2 It attacks the most vulnerable people in society.

Of the 660,000 people affected, most live in the poorest parts of the country, and two-thirds are disabled.

3 It has led to people taking their lives.

Mother-of-two Stephanie Bottrill – who suffered a crippling illness – committed suicide after realising she couldn’t pay the Bedroom Tax.

4 It is forcing families to resort to payday loans and loan sharks.

In Barrow, Cumbria, 219 out of 289 tenants affected by the cut have not been able to pay rent since the policy came into effect. Meanwhile, across the country 50,000 people are facing eviction.

5 Empty properties have increased by 29% in some areas.

In South Shields, there are entire streets empty because council tenants are afraid to move into larger homes.

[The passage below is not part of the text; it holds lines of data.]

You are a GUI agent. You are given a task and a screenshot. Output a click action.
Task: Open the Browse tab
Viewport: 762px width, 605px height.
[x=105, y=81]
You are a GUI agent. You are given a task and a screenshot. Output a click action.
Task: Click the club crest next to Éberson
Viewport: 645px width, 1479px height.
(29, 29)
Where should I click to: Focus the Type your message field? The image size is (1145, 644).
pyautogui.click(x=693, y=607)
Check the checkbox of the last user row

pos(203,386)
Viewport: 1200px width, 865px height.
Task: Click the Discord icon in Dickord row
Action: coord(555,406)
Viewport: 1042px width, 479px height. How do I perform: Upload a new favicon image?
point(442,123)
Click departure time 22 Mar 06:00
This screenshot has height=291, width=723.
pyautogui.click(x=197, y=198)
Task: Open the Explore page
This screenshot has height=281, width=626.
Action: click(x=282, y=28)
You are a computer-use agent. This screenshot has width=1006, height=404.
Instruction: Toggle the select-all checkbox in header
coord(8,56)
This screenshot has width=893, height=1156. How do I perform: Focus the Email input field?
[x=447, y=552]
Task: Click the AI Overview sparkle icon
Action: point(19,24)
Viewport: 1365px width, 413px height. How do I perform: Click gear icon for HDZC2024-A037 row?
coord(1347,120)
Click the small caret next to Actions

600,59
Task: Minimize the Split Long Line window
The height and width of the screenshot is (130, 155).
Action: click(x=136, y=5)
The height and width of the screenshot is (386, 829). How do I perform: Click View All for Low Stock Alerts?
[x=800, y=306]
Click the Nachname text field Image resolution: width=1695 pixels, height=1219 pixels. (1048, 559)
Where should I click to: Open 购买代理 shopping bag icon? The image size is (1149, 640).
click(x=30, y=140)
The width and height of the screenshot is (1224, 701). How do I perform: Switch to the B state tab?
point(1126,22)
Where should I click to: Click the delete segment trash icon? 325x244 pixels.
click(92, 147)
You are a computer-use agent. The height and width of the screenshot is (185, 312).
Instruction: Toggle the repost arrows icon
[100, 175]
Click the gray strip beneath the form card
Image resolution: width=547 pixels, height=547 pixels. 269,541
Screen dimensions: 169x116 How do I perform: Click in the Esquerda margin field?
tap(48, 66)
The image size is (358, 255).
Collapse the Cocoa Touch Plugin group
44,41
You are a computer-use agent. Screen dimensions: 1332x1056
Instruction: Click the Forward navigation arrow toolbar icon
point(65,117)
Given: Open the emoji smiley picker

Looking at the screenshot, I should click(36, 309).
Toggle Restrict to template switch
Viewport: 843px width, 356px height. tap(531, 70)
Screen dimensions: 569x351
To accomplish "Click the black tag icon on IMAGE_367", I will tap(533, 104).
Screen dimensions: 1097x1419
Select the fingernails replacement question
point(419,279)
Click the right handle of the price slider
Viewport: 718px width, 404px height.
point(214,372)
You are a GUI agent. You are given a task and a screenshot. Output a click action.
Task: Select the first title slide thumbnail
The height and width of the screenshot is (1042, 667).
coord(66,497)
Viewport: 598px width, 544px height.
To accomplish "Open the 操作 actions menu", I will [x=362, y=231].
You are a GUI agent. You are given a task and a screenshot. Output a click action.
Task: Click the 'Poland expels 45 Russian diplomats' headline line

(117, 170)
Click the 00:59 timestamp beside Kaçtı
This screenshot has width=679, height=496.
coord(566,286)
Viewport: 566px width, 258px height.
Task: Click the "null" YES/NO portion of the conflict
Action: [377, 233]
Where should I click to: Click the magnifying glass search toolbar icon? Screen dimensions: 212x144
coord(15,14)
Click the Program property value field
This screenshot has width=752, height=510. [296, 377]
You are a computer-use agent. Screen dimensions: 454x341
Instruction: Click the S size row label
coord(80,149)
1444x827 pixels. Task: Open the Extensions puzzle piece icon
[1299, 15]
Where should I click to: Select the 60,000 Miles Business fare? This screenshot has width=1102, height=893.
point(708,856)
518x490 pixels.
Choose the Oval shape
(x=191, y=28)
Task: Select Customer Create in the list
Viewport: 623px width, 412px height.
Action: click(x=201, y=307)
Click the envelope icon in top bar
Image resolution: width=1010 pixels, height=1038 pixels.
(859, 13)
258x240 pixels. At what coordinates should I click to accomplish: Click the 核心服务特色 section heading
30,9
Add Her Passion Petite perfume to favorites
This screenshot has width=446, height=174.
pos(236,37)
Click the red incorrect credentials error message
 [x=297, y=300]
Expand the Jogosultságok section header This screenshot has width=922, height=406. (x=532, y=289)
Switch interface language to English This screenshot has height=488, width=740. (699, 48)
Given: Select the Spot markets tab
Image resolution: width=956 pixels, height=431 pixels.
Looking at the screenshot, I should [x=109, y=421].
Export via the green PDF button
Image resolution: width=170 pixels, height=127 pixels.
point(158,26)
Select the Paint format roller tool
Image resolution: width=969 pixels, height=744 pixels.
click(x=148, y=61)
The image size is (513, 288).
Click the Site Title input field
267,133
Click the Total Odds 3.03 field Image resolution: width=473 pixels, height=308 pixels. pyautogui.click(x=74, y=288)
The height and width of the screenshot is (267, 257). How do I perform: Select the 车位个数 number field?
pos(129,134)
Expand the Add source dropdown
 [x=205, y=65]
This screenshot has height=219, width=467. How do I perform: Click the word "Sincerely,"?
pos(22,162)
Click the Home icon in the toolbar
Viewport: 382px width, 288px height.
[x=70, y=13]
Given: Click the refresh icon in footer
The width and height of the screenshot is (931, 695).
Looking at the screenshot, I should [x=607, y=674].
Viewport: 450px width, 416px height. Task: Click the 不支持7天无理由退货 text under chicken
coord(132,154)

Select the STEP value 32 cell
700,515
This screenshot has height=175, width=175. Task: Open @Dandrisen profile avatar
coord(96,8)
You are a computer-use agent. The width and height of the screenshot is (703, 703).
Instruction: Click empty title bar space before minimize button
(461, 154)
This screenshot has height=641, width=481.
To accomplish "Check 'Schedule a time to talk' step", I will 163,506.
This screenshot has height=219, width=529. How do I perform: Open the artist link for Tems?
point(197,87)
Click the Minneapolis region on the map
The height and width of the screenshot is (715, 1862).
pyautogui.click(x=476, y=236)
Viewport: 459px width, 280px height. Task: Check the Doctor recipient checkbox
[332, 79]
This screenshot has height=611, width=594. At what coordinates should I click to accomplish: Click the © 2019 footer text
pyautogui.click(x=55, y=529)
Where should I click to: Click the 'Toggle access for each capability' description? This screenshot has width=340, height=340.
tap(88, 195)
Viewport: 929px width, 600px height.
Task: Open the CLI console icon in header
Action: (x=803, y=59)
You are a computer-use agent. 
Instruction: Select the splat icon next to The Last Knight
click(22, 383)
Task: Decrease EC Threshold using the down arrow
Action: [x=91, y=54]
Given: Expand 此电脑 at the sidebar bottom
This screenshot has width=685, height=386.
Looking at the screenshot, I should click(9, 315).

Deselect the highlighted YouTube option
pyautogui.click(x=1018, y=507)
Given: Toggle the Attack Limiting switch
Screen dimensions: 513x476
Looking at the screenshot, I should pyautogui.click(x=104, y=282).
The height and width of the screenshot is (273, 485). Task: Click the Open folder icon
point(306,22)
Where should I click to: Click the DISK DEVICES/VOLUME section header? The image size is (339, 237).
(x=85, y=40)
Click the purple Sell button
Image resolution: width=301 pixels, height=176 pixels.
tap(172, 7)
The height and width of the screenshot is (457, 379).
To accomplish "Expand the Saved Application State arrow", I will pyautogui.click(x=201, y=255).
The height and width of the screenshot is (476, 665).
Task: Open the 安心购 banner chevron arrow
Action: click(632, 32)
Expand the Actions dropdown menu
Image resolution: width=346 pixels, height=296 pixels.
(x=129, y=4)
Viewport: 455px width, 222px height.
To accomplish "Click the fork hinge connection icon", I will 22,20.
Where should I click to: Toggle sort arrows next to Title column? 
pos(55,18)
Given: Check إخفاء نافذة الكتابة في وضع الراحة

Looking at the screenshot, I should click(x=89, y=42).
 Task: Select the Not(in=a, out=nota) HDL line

Victims: Paul Rutherford with his disabled Grandson, Warren

6 Around 375,000 children are affected by cuts that impact on daily essentials.

Foodbank use has tripled since welfare changes came in.

7 Making people homeless will cost the country more.

Emergency accommodation is by far and away the most expensive way to house people.

8 Homes are not just bricks and mortar.

Widow Julia Jones, 59, pleaded with David Cameron not to force her to move – her husband’s ashes are buried in her garden under rose bushes friends gave instead of wreaths.

9 It is breaking down the social fabric of our country.

Grandparents can no longer have their grandchildren to stay, single parents are losing children’s bedrooms, people who do informal care for disabled people are having to stop.

10 Rent arrears have rocketed across the country.

Councils are issuing mass summonses unseen since the Poll Tax. This month Southwark council issued a mass summons to 8,000 people, criminalising thousands who had never been in rent arrears.


Victims: The Heard family, from Horley, have to pay an extra £90 per month

11 It attacks families like the Heards in Surrey.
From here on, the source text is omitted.